#### Excerpted records:
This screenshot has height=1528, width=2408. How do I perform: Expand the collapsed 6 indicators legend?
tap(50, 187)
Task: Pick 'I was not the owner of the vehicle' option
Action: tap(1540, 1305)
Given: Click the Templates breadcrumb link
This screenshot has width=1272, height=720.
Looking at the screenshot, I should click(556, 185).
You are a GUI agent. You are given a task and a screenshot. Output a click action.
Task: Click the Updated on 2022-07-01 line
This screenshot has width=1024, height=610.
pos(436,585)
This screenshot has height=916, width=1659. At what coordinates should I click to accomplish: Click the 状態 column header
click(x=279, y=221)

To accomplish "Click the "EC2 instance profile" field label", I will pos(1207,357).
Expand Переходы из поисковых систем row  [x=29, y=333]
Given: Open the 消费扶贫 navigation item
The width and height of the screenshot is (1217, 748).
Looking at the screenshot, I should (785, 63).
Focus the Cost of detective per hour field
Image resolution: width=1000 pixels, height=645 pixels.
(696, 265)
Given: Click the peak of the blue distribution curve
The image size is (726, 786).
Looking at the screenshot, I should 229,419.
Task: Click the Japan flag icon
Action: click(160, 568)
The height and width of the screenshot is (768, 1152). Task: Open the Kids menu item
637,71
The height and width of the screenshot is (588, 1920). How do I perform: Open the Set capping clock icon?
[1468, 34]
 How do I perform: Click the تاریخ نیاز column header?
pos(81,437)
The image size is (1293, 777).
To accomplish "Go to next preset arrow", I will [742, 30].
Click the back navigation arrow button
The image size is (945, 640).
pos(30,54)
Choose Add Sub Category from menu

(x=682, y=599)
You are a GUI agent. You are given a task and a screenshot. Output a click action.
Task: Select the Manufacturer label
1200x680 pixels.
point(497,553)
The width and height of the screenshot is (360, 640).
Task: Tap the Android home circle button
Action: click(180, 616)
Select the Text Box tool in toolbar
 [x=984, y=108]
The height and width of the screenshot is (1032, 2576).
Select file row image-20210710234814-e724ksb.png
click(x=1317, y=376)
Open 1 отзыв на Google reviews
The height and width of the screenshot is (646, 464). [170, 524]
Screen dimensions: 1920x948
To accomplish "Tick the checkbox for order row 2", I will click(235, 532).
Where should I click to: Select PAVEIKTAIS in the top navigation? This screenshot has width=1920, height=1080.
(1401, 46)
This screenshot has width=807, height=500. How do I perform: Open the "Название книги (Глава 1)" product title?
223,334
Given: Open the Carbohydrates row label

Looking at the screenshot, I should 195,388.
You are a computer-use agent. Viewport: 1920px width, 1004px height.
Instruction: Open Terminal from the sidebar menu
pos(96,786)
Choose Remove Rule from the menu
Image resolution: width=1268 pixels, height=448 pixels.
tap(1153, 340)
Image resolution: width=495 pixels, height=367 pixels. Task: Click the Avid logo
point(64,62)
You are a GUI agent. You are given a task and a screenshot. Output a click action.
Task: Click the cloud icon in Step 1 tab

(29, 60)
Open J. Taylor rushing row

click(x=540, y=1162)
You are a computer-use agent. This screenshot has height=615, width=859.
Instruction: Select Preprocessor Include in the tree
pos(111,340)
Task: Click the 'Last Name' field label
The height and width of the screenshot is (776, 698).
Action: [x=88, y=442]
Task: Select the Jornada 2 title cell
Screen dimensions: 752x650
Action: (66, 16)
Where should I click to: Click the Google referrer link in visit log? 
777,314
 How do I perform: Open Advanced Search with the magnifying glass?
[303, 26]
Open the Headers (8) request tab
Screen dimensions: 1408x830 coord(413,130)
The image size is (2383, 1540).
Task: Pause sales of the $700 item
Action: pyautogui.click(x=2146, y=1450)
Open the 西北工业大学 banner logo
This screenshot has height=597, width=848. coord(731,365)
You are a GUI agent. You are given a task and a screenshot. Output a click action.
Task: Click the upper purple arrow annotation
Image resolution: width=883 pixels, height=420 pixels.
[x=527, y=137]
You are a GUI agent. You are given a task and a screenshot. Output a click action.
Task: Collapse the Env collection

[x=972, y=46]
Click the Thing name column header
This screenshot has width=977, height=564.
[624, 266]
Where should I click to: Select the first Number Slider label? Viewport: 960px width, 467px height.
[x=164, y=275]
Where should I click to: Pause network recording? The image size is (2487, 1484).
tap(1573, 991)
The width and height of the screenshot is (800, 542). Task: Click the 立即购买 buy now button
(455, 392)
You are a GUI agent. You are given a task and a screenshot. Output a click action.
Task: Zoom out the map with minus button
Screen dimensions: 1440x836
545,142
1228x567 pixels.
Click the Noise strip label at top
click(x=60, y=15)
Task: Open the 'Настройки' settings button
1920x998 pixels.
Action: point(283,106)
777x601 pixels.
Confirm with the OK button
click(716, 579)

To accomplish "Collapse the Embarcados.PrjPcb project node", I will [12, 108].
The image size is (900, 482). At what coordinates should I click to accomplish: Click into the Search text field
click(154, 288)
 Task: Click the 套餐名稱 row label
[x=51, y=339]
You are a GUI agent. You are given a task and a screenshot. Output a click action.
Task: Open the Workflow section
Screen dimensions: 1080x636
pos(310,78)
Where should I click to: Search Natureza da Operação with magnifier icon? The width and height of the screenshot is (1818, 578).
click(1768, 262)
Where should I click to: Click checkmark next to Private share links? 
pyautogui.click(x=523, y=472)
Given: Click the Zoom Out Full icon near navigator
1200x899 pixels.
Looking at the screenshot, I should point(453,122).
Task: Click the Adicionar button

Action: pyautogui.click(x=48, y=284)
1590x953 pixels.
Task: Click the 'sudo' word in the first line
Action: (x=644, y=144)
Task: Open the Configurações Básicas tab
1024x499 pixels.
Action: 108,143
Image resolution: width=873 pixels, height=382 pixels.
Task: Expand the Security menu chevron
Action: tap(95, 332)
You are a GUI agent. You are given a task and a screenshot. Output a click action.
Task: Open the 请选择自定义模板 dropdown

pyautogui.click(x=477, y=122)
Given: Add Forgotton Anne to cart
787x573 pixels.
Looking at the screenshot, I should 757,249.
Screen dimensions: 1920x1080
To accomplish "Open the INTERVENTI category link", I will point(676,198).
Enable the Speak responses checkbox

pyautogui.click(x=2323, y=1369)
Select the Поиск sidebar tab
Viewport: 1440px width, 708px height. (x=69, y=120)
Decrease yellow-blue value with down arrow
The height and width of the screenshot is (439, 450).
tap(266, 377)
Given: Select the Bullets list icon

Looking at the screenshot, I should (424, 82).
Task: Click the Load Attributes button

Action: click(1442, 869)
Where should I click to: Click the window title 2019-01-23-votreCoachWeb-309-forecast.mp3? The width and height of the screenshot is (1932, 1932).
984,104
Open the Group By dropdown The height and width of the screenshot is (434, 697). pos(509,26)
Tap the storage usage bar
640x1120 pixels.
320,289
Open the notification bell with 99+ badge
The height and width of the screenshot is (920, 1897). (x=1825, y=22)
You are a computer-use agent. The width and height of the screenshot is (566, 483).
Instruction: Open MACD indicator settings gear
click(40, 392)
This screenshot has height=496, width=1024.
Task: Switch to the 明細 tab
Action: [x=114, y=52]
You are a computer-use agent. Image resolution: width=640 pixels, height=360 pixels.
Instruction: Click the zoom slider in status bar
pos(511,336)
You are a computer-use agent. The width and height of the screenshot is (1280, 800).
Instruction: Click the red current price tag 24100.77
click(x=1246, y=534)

#### To be done:
Reproduce all of the data above line for line, with no changes.

#### Exercise output:
This screenshot has height=1528, width=2408. How do I perform: Expand the collapsed 6 indicators legend?
tap(50, 187)
Task: Pick 'I was not the owner of the vehicle' option
Action: tap(1540, 1305)
Given: Click the Templates breadcrumb link
This screenshot has width=1272, height=720.
Looking at the screenshot, I should click(556, 185).
You are a GUI agent. You are given a task and a screenshot. Output a click action.
Task: Click the Updated on 2022-07-01 line
This screenshot has width=1024, height=610.
pos(436,585)
This screenshot has height=916, width=1659. At what coordinates should I click to accomplish: Click the 状態 column header
click(x=279, y=221)

To accomplish "Click the "EC2 instance profile" field label", I will pos(1207,357).
Expand Переходы из поисковых систем row  [x=29, y=333]
Given: Open the 消费扶贫 navigation item
The width and height of the screenshot is (1217, 748).
Looking at the screenshot, I should (785, 63).
Focus the Cost of detective per hour field
Image resolution: width=1000 pixels, height=645 pixels.
(696, 265)
Given: Click the peak of the blue distribution curve
The image size is (726, 786).
Looking at the screenshot, I should 229,419.
Task: Click the Japan flag icon
Action: click(160, 568)
The height and width of the screenshot is (768, 1152). Task: Open the Kids menu item
637,71
The height and width of the screenshot is (588, 1920). How do I perform: Open the Set capping clock icon?
[1468, 34]
 How do I perform: Click the تاریخ نیاز column header?
pos(81,437)
The image size is (1293, 777).
To accomplish "Go to next preset arrow", I will [742, 30].
Click the back navigation arrow button
The image size is (945, 640).
pos(30,54)
Choose Add Sub Category from menu

(x=682, y=599)
You are a GUI agent. You are given a task and a screenshot. Output a click action.
Task: Select the Manufacturer label
1200x680 pixels.
point(497,553)
The width and height of the screenshot is (360, 640).
Task: Tap the Android home circle button
Action: click(180, 616)
Select the Text Box tool in toolbar
 [x=984, y=108]
The height and width of the screenshot is (1032, 2576).
Select file row image-20210710234814-e724ksb.png
click(x=1317, y=376)
Open 1 отзыв на Google reviews
The height and width of the screenshot is (646, 464). [170, 524]
Screen dimensions: 1920x948
To accomplish "Tick the checkbox for order row 2", I will click(235, 532).
Where should I click to: Select PAVEIKTAIS in the top navigation? This screenshot has width=1920, height=1080.
(1401, 46)
This screenshot has width=807, height=500. How do I perform: Open the "Название книги (Глава 1)" product title?
223,334
Given: Open the Carbohydrates row label

Looking at the screenshot, I should 195,388.
You are a computer-use agent. Viewport: 1920px width, 1004px height.
Instruction: Open Terminal from the sidebar menu
pos(96,786)
Choose Remove Rule from the menu
Image resolution: width=1268 pixels, height=448 pixels.
tap(1153, 340)
Image resolution: width=495 pixels, height=367 pixels. Task: Click the Avid logo
point(64,62)
You are a GUI agent. You are given a task and a screenshot. Output a click action.
Task: Click the cloud icon in Step 1 tab

(29, 60)
Open J. Taylor rushing row

click(x=540, y=1162)
You are a computer-use agent. This screenshot has height=615, width=859.
Instruction: Select Preprocessor Include in the tree
pos(111,340)
Task: Click the 'Last Name' field label
The height and width of the screenshot is (776, 698).
Action: [x=88, y=442]
Task: Select the Jornada 2 title cell
Screen dimensions: 752x650
Action: (66, 16)
Where should I click to: Click the Google referrer link in visit log? 
777,314
 How do I perform: Open Advanced Search with the magnifying glass?
[303, 26]
Open the Headers (8) request tab
Screen dimensions: 1408x830 coord(413,130)
The image size is (2383, 1540).
Task: Pause sales of the $700 item
Action: pyautogui.click(x=2146, y=1450)
Open the 西北工业大学 banner logo
This screenshot has height=597, width=848. coord(731,365)
You are a GUI agent. You are given a task and a screenshot. Output a click action.
Task: Click the upper purple arrow annotation
Image resolution: width=883 pixels, height=420 pixels.
[x=527, y=137]
You are a GUI agent. You are given a task and a screenshot. Output a click action.
Task: Collapse the Env collection

[x=972, y=46]
Click the Thing name column header
This screenshot has width=977, height=564.
[624, 266]
Where should I click to: Select the first Number Slider label? Viewport: 960px width, 467px height.
[x=164, y=275]
Where should I click to: Pause network recording? The image size is (2487, 1484).
tap(1573, 991)
The width and height of the screenshot is (800, 542). Task: Click the 立即购买 buy now button
(455, 392)
You are a GUI agent. You are given a task and a screenshot. Output a click action.
Task: Zoom out the map with minus button
Screen dimensions: 1440x836
545,142
1228x567 pixels.
Click the Noise strip label at top
click(x=60, y=15)
Task: Open the 'Настройки' settings button
1920x998 pixels.
Action: point(283,106)
777x601 pixels.
Confirm with the OK button
click(716, 579)

To accomplish "Collapse the Embarcados.PrjPcb project node", I will [12, 108].
The image size is (900, 482). At what coordinates should I click to accomplish: Click into the Search text field
click(154, 288)
 Task: Click the 套餐名稱 row label
[x=51, y=339]
You are a GUI agent. You are given a task and a screenshot. Output a click action.
Task: Open the Workflow section
Screen dimensions: 1080x636
pos(310,78)
Where should I click to: Search Natureza da Operação with magnifier icon? The width and height of the screenshot is (1818, 578).
click(1768, 262)
Where should I click to: Click checkmark next to Private share links? 
pyautogui.click(x=523, y=472)
Given: Click the Zoom Out Full icon near navigator
1200x899 pixels.
Looking at the screenshot, I should point(453,122).
Task: Click the Adicionar button

Action: pyautogui.click(x=48, y=284)
1590x953 pixels.
Task: Click the 'sudo' word in the first line
Action: (x=644, y=144)
Task: Open the Configurações Básicas tab
1024x499 pixels.
Action: 108,143
Image resolution: width=873 pixels, height=382 pixels.
Task: Expand the Security menu chevron
Action: tap(95, 332)
You are a GUI agent. You are given a task and a screenshot. Output a click action.
Task: Open the 请选择自定义模板 dropdown

pyautogui.click(x=477, y=122)
Given: Add Forgotton Anne to cart
787x573 pixels.
Looking at the screenshot, I should 757,249.
Screen dimensions: 1920x1080
To accomplish "Open the INTERVENTI category link", I will point(676,198).
Enable the Speak responses checkbox

pyautogui.click(x=2323, y=1369)
Select the Поиск sidebar tab
Viewport: 1440px width, 708px height. (x=69, y=120)
Decrease yellow-blue value with down arrow
The height and width of the screenshot is (439, 450).
tap(266, 377)
Given: Select the Bullets list icon

Looking at the screenshot, I should (424, 82).
Task: Click the Load Attributes button

Action: click(1442, 869)
Where should I click to: Click the window title 2019-01-23-votreCoachWeb-309-forecast.mp3? The width and height of the screenshot is (1932, 1932).
984,104
Open the Group By dropdown The height and width of the screenshot is (434, 697). pos(509,26)
Tap the storage usage bar
640x1120 pixels.
320,289
Open the notification bell with 99+ badge
The height and width of the screenshot is (920, 1897). (x=1825, y=22)
You are a computer-use agent. The width and height of the screenshot is (566, 483).
Instruction: Open MACD indicator settings gear
click(40, 392)
This screenshot has height=496, width=1024.
Task: Switch to the 明細 tab
Action: [x=114, y=52]
You are a computer-use agent. Image resolution: width=640 pixels, height=360 pixels.
Instruction: Click the zoom slider in status bar
pos(511,336)
You are a computer-use agent. The width and height of the screenshot is (1280, 800).
Instruction: Click the red current price tag 24100.77
click(x=1246, y=534)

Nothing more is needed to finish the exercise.